CH3-2300

Chapter 3: Central Tendency

Learning Outcomes

  • Understand the purpose of measuring central tendency.

  • Define and compute the three measures of central tendency: mean, median, mode.

  • Describe how the mean is affected when a set of scores is modified.

  • Identify appropriate circumstances for using each measure of central tendency.

  • Explain relationships between the three measures in symmetrical and skewed distributions.

  • Draw and interpret graphs for means or medians representing various treatment conditions or groups.

Key Concepts to Review

  • Summation notation

  • Frequency distributions

3.1 Overview of Central Tendency

  • Central Tendency: A statistical measure to define the center of a distribution, representing a typical score.

  • Purpose: Identify a single score that best captures the overall characteristics of the group.

3.2 The Mean

  • Mean: Calculated by summing all scores and dividing by the number of scores.

    • Three Definitions:

      • Sum of scores divided by the number of scores.

      • Average amount per individual if the total is equally divided.

      • Balance point of the distribution.

The Weighted Mean
  • Used to combine two sets of scores:

    1. Determine combined sum of scores.

    2. Determine total number of scores.

    3. Divide total sum by total count of scores.

Characteristics of the Mean
  • Changing a score affects the mean.

  • Adding/removing a score usually affects the mean unless it equals the mean.

  • Adding or subtracting constants shifts the mean similarly.

  • Multiplying/dividing scores shifts the mean proportionally.

3.3 The Median

  • Median: The middle value when scores are sorted; splits the distribution in half.

  • Continuous Variable Precision: Real limits define the interval for locating the median accurately.

Comparison: Mean vs.
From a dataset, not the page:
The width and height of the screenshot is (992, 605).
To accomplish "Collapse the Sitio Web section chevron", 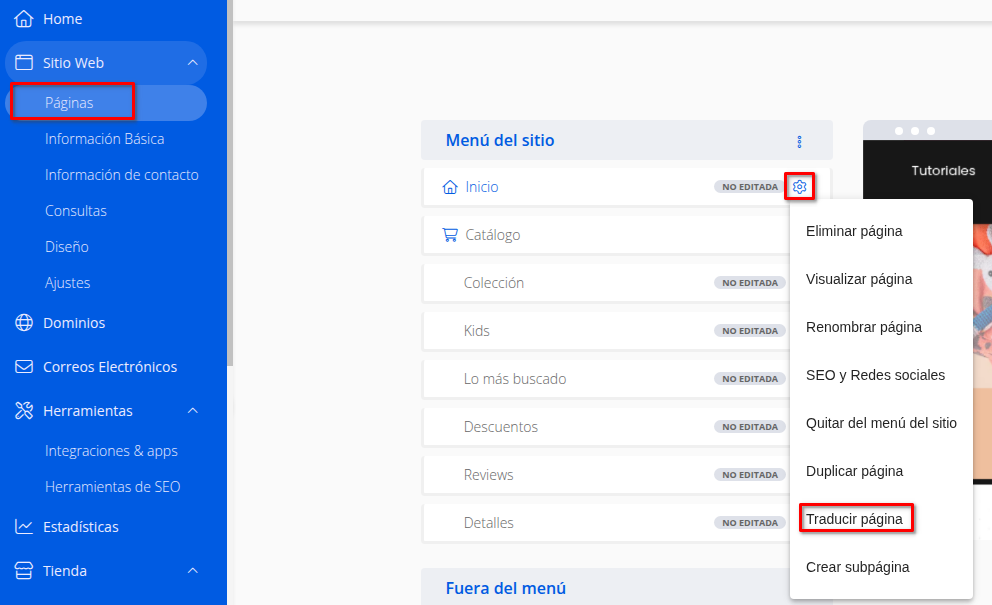I will coord(193,63).
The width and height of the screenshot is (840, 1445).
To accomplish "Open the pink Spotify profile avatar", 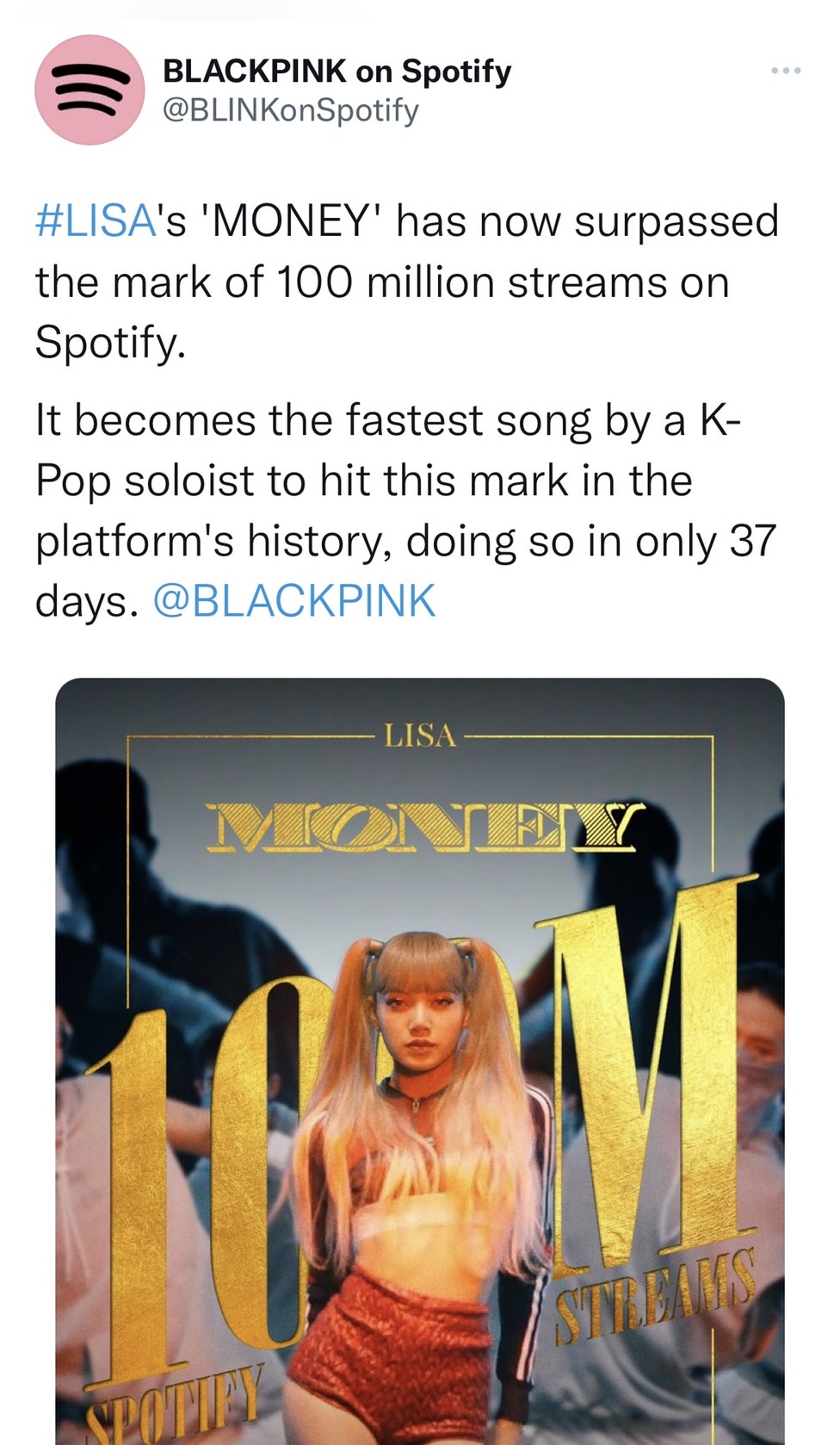I will 89,90.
Median

  • Mean: Balance point influenced by all scores.

  • Median: Midpoint defined strictly by score counts.

3.4 The Mode

  • Mode: The most frequently occurring score; applicable across any measurement scale.
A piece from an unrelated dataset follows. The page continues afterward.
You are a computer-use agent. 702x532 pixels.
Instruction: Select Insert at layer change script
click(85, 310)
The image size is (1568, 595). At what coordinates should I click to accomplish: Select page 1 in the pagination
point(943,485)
  • Can have multiple modes in a distribution.

3.5 Selecting a Measure of Central Tendency

  • Mean: Suitable in most cases but sensitive to extreme values.

  • Median: Use when extreme values skew the data.

  • Mode: Ideal for categorical data and skewed distributions.

3.6 Central Tendency and Distribution Shapes

  • Symmetrical Distribution:

    • Mean, median, and mode coincide in value.

    • Can have multiple modes or none at all.

  • Skewed Distribution:

    • Mean shifts toward the tail (positive/negative).

    • Median stays closer to the middle than the mean.

    • Mode is closer to the short tail.

Learning Check & Answers

  • Evaluating statements regarding means, medians, and distribution characteristics.

Key Figures and Graphs

  • Illustrative figures demonstrating mean, median, and their relationships in both symmetrical and skewed distributions.

  • Graphical interpretation of means or medians in practical contexts.